Playing hockey in Europe. Just how valuable is the experience in the eyes of scouts and NCAA programs? How valuable is it to the professional teams looking for players to come to Europe?
It is so valuable that the NTDP, USA Hockey, NHL, Major Junior, USHL, and other top level programs send their best players to play on foreign ice every year. Take note that the men’s IIHF World Championships begin one week from tomorrow in Kosice Slovakia. One look at each countries rosters will tell you that this event is taken very seriously by scouts.
We have World Championships at the Professional, U20, U18, and U16 levels. We have the international series that is played in Major Junior. The NHL is playing games in other countries. NCAA games are being played in other countries and against Canadian Universities. ACHA teams send athletes to Europe to compete in games every year.
Most people don’t even know that there is University hockey being played in Europe and there are opportunities for North American players to get their education at these institutions.
Why is it so valuable? Why should you take the opportunity to play in Europe when presented to you?
It is valuable to scouts because proving you can play on a bigger ice surface shows a different level of both Hockey IQ and Conditioning. It allows them to compare players around the world against each other instead of comparing players to the same players they play against all of the time. This gives a much clearer picture of a players real talent level.
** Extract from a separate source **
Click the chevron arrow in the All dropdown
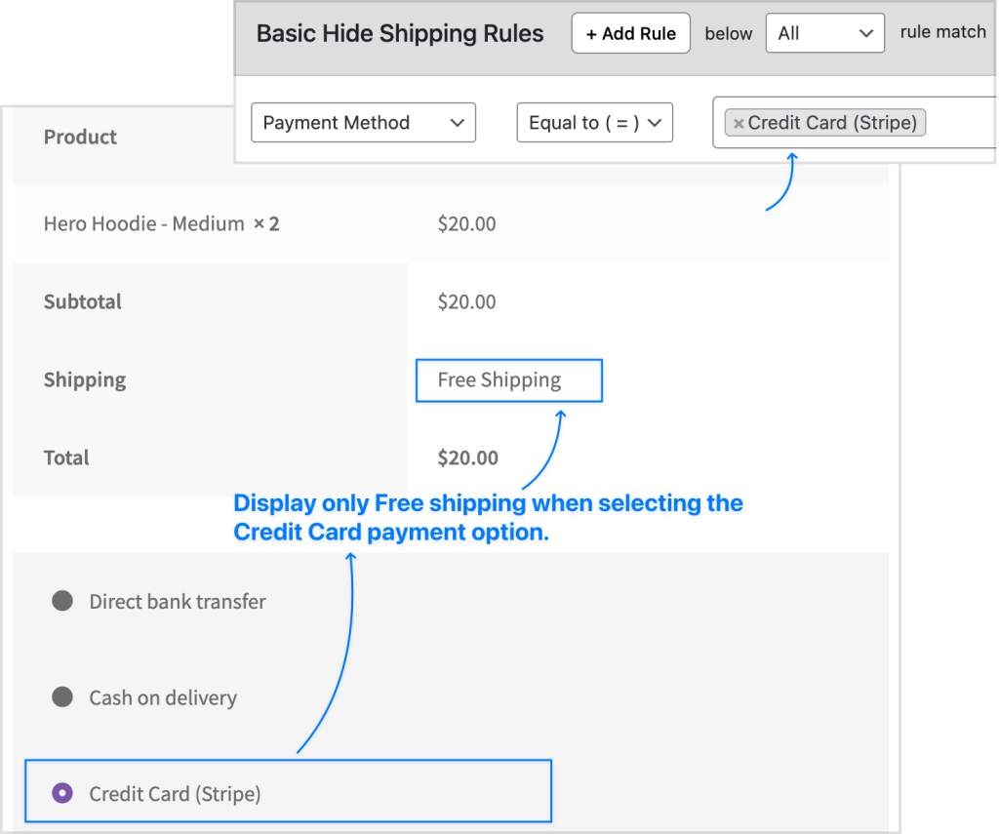 [866, 34]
It is valuable to NCAA programs because Universities are looking for well rounded students. Not just student athletes. Spending time in Europe playing will give players cultural experiences that can not be learned in the classroom that make them more well rounded when they enter the classroom. This is a marketable quality that separates one player from another who may have the exact same size and similar stats and grades in school.
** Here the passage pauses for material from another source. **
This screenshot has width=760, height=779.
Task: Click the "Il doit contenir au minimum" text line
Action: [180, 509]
It is extremely valuable to scouts in Europe to all of the players who talk about playing professionally in Europe after completing junior or finishing University.
European teams are not going to North America to scout players for the most part. They do not have the budgets to do this. Scouting is done on your resume and through referrals. But if they see you play in Europe, you have a much greater opportunity to go back to Europe and play professionally.
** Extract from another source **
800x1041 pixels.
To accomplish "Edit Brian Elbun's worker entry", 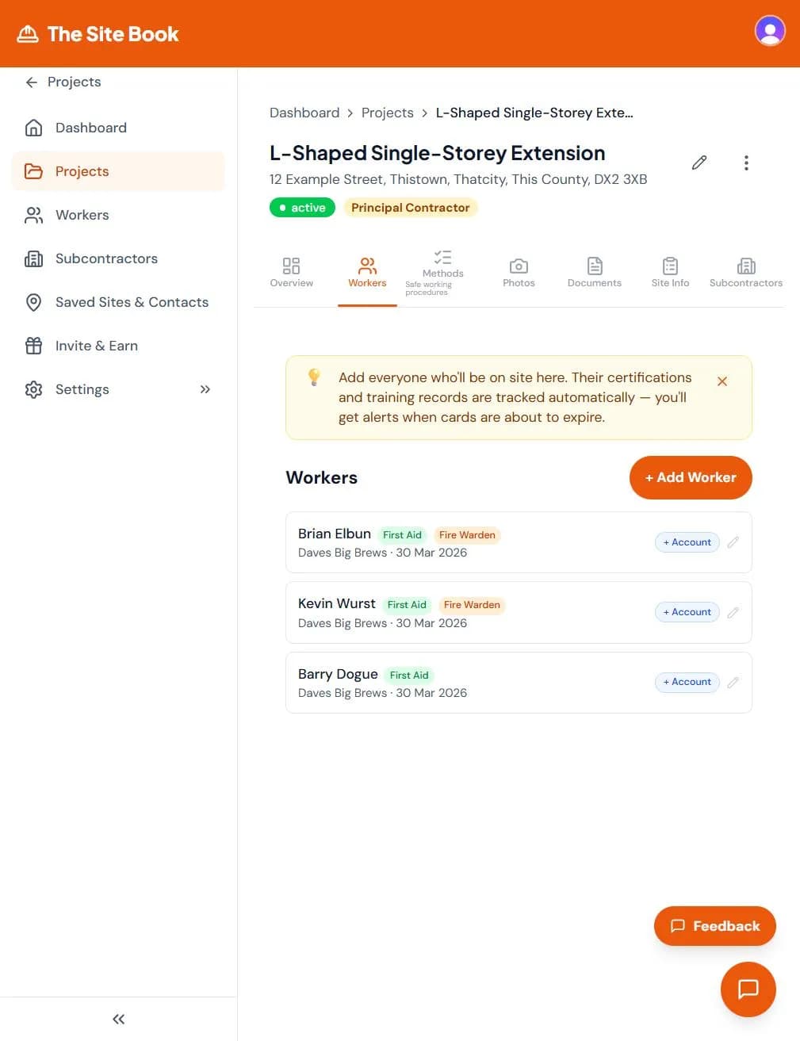I will tap(733, 542).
When faced with the European option, unless its your last year of Junior hockey, take the opportunity, at least consider it.
Start thinking about what will separate you from every other similar player in the world at your position. Start thinking about what makes you a more attractive prospect to those who are making the decisions on your career.
If you continue to do the same things you have always done but you expect to get different results…….Make changes to what you are doing. Put yourself in the decision makers position and see things through their eyes. When you can do that, you are starting to find a competitive edge.